The Chesterfield center is Carvana’s 18th inspection center in the U.S., Sheets said.

“Our inspection centers are where we repair, recondition and prepare vehicles for sale on our online platform,” Sheets said. “Vehicles sold from our inspection centers can find their way to customers anywhere in the country.”

Carvana General Manager Robert Sheets (left) gives Gov. Glenn Youngkin a tour of Carvana's inspection center in Chesterfield County.
Carvana General Manager Robert Sheets (left) gives Gov. Glenn Youngkin a tour of Carvana’s inspection center in Chesterfield County. Photo by Katherine Schulte

The facility launched operations with one production line, but Carvana plans to have three lines running by the end of the year.

“I would say by [the end of] November we would be ramped up where we would have about 400 people here and three production lines,” Sheets said.

The facility has capacity for eight production lines, he added, which would likely require more than double the 400 employees being hired now. There is no defined timeline for a further expansion, he said.

“Approximately 10,000 vehicles will be housed on this facility at one time,” Sheets said. Carvana employees perform 150-point inspections on each car. The center has “domes” to take 360-degree photos of vehicles for its online listings.

The target for one production line is 160 cars per week, and the facility would inspect and recondition about 480 cars a week by the end of the year. Should its production expand to eight lines, the center would complete inspections on almost 1,300 cars a week.

Carvana currently has nearly 350 employees across Virginia. The online retailer also has a car vending machine — a large metal and glass tower with stories of cars — that opened last November in Richmond. Buyers can choose to pick their cars up from that vending machine, so some cars from the Chesterfield center could end up there.

At the opening of the facility, Del. Carrie Coyner, R-Chesterfield, praised the company. “While people will ooh and ahh over the Richmond vending machine, which I admit is pretty darn cool, it will be this quiet, hard-working inspection center that ensures that vehicles are ready to keep our roads safe,” she said.

Founded in 2012, Carvana is based in Tempe, Arizona, just outside of Phoenix. It has more than 75,000 vehicles for sale online.

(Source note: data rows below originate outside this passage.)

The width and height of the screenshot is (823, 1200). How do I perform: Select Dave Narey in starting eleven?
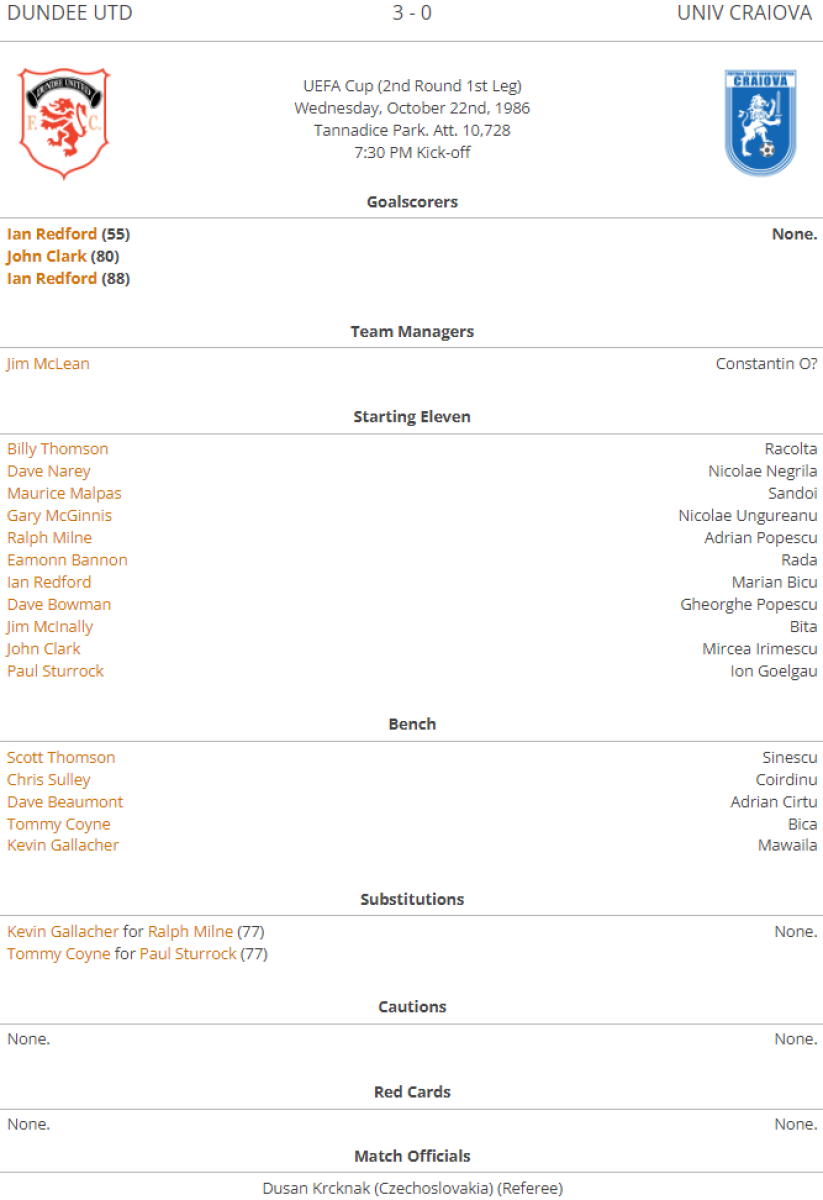coord(49,471)
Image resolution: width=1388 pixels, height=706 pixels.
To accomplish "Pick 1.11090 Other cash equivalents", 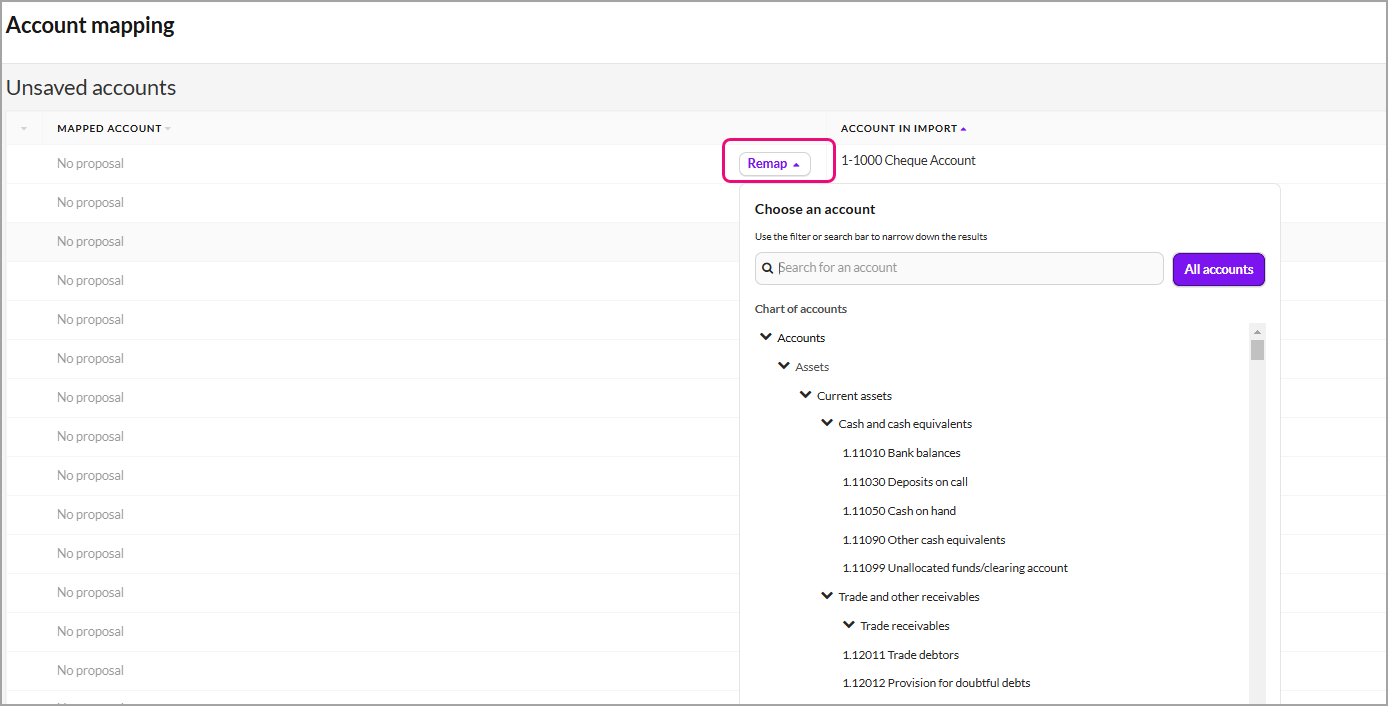I will [x=924, y=540].
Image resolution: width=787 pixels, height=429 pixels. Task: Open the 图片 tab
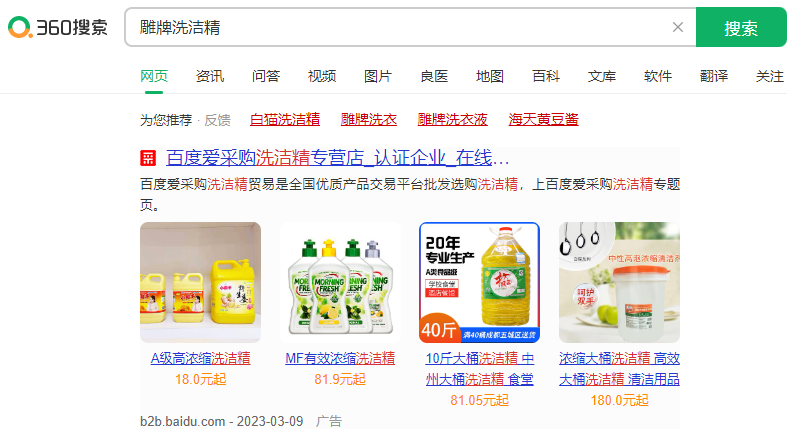tap(378, 76)
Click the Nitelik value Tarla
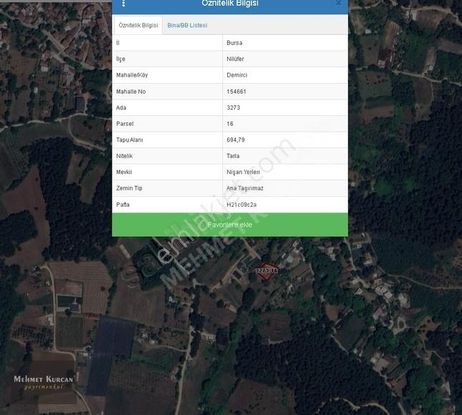Viewport: 462px width, 415px height. (233, 156)
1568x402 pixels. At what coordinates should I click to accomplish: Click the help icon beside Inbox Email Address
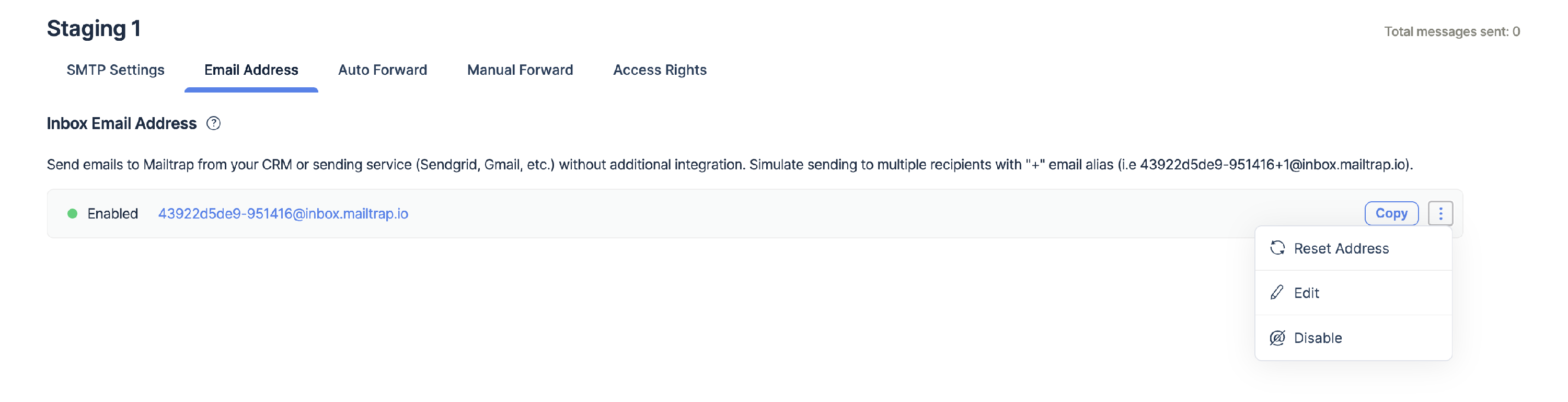coord(213,124)
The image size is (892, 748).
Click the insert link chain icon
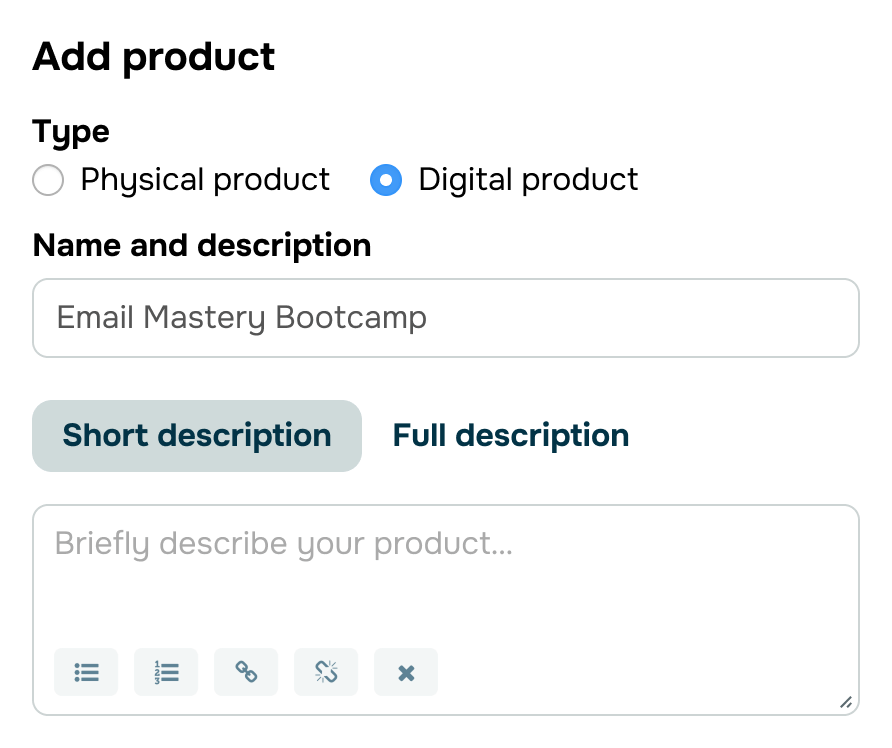tap(246, 672)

In 2021, the e-commerce company reported $12.8 billion in revenue, a jump from $5.59 billion in 2020, and sold 425,237 vehicles.

Amazon opens new Chesapeake facility

Last week Amazon.com Inc. opened its new, 640,000-square-foot processing facility in Chesapeake, the global e-tailer’s first cross-dock fulfillment center in Virginia.

About 900 of the 1,000 workers that Amazon announced it would be hiring for the facility are already on the job, an Amazon spokeswoman told Virginia Business.

Located at 5045 Portsmouth Blvd., the Chesapeake center receives and consolidates products from vendors and ships them to surrounding fulfillment centers within Amazon’s network. A similar facility planned for Stafford County will create 500 jobs and is expected to be operational by the second half of the year.

“Amazon has quickly become one of Hampton Roads’ largest and most engaged employers,” Hampton Roads Alliance President and CEO Douglas L. Smith said in a statement. “The opening of this facility in Chesapeake represents yet another milestone in their tremendous growth in the region, aided by the impressive collaboration between our partners in the city of Chesapeake, [the] Virginia Economic Development Partnership and the Port of Virginia. We are confident that this is only the beginning of Amazon’s relationship with the Hampton Roads community.”

Full-time employees at the Amazon facility make $18 an hour, and earn benefits such as a 401(k) with 50% company match and up to 20 weeks of parental leave, the company says.

Amazon has opened facilities all over the commonwealth, first launching its Virginia operations in Sterling in 2006. Since 2010, Amazon has invested more than $34 billion in Virginia through fulfillment centers, cloud infrastructure and research facilities. The e-commerce giant has made 30,000 direct hires and created 96,000 indirect jobs, according to a news release. Amazon is also building out its multibillion-dollar HQ2 East Coast headquarters in Arlington County.

Carsales.com to fully acquire Trader Interactive

Australian online auto sales forum Carsales.com Ltd. plans to acquire the remaining 51% of Norfolk-based Trader Interactive from Eurozeo and Goldman Sachs Asset Management for $839.14 million, the companies announced this week.

Carsales.com bought 49% of Trader Interactive in August 2021 for $624 million and will now own the company in its entirety, funding the latest transaction through a combination of equity and debt. The deal is expected to close in the third quarter.

An announcement of the deal placed the Norfolk startup’s enterprise value at $1.87 billion, well above the unicorn threshold.

Founded in 2010, Trader Interactive runs marketplaces for buyers, sellers and renters of powersports and recreational vehicles, aircraft, marine and commercial vehicles, and heavy equipment. Through brands such as Cycle Trader, RV Trader, Commercial Truck Trader and Equipment Trader, it reaches more than 13 million unique monthly users and hosts more than 9,500 dealers. The company has more than 380 employees.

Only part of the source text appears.